E così al mondo non mi restava più nessuno, tranne la mia gatta e l'appartamento di mia madre da risistemare e vendere.

Quel sabato mattina, non so perché, decisi di entrare nella chiesa che si trovava vicino a casa mia. Non che sentissi il bisogno di conforto spirituale, né tantomeno volevo inginocchiarmi e pregare Dio che il dolore per la scomparsa di Beatrice si attenuasse. Non avevo bisogno di questi schermi spirituali, sapevo che il dolore non si sarebbe calmato nell'immediato, e che solo il tempo avrebbe potuto renderlo sopportabile fino a trasformarlo in una dolce malinconia.
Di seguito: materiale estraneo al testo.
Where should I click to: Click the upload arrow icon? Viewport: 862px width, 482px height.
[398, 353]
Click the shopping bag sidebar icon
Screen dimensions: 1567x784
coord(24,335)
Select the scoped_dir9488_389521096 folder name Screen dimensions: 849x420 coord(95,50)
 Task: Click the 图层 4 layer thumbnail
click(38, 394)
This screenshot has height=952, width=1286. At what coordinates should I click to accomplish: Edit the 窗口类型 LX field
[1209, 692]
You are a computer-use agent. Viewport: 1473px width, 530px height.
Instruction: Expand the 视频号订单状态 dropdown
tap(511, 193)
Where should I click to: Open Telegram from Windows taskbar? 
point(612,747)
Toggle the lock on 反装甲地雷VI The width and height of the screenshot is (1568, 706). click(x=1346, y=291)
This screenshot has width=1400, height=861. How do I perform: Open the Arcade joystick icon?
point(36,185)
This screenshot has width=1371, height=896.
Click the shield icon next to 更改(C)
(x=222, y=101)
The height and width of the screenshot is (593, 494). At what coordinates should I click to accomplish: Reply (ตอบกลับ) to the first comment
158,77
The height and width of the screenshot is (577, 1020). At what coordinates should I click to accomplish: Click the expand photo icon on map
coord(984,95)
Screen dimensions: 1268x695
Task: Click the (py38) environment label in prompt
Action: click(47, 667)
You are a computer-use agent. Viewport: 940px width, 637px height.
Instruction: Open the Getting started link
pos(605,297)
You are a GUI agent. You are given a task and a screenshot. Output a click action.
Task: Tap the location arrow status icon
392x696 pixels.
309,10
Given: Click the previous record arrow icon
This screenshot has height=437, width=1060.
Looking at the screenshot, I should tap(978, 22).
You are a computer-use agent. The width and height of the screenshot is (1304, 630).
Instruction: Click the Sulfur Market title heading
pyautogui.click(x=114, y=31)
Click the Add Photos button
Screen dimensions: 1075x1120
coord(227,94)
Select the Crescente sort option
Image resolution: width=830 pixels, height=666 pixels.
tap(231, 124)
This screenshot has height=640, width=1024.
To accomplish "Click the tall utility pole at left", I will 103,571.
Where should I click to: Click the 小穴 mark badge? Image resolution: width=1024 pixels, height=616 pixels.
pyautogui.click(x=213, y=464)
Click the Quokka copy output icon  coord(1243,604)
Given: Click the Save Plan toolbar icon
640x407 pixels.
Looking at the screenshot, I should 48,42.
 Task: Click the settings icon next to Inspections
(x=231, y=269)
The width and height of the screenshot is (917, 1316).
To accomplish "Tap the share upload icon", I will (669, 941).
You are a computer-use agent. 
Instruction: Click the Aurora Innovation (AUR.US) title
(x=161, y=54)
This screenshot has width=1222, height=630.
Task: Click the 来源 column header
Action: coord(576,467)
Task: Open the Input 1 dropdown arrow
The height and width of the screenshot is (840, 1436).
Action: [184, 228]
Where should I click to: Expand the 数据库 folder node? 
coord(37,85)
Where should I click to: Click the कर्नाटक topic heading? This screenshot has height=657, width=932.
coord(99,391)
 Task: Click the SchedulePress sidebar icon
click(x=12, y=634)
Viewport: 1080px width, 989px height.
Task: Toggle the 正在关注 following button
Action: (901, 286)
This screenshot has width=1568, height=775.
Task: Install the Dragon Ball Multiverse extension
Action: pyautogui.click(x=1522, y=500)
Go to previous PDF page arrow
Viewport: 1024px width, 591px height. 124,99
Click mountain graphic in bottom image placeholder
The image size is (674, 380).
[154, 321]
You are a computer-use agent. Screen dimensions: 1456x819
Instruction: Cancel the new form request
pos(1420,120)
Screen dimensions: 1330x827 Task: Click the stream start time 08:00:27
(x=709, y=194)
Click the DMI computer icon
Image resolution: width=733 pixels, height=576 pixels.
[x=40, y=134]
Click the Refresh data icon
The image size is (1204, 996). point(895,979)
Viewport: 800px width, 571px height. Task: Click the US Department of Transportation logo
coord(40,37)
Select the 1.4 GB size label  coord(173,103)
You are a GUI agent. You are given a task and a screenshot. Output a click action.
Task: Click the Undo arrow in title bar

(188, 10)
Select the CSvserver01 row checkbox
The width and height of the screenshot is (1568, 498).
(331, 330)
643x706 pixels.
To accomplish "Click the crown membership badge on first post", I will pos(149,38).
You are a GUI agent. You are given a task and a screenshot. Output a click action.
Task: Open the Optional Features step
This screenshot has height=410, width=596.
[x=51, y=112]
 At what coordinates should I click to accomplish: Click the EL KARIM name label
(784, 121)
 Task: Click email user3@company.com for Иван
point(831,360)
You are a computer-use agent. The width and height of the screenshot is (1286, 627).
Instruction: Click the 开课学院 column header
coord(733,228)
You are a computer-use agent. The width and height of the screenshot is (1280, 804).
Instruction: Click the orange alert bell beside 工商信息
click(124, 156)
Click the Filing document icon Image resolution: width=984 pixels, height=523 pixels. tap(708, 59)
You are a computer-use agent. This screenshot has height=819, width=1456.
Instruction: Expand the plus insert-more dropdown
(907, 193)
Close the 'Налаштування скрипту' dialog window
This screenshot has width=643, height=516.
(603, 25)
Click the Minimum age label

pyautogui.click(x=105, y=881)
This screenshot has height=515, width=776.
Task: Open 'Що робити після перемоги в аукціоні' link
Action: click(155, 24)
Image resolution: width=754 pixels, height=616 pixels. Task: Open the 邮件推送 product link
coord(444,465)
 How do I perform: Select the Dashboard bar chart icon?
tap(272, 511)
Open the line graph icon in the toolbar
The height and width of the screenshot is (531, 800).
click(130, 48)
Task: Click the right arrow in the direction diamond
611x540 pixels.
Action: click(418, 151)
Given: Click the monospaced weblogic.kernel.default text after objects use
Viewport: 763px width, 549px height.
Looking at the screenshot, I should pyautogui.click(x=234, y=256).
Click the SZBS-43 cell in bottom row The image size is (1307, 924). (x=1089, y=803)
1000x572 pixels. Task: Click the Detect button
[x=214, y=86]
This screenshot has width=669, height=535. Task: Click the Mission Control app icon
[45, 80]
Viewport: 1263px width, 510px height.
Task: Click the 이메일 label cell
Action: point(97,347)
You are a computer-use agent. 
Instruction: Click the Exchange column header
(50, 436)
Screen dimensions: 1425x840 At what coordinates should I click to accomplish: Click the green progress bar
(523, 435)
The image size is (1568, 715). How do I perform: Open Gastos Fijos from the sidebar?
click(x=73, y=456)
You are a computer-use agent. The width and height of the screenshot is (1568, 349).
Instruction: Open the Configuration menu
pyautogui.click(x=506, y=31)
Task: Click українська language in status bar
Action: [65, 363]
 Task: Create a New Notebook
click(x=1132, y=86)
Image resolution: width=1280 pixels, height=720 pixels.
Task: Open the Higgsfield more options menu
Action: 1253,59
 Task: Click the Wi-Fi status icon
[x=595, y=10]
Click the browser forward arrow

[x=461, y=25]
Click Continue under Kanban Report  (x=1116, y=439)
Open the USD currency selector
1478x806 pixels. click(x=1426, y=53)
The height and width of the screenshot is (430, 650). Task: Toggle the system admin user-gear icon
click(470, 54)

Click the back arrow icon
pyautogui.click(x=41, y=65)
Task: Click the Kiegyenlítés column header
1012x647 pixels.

Comunque vidi la chiesa aperta ed entrai.

Mi sedetti sulle ultime panche della navata centrale, e ammirai l'abside completamente inondata dal sole della tarda mattinata. Non era una chiesa molto grande, probabilmente neanche era aperta tutti i giorni. Certo, io con il mio noto agnosticismo non  me ne ero mai accorto: passavo davanti a quella chiesa ogni santo giorno che Nostro Signore mandava in terra per andare al lavoro e non l'avevo mai notata prima. Come dicevo, mi sedetti sul fondo della navata e per un po' di tempo stetti in ammirazione dell'altar maggiore dove alcuni chierichetti andavano avanti e indietro affaccendati. Probabilmente di lì a poco si sarebbe celebrata la funzione del mezzogiorno o qualcosa di simile…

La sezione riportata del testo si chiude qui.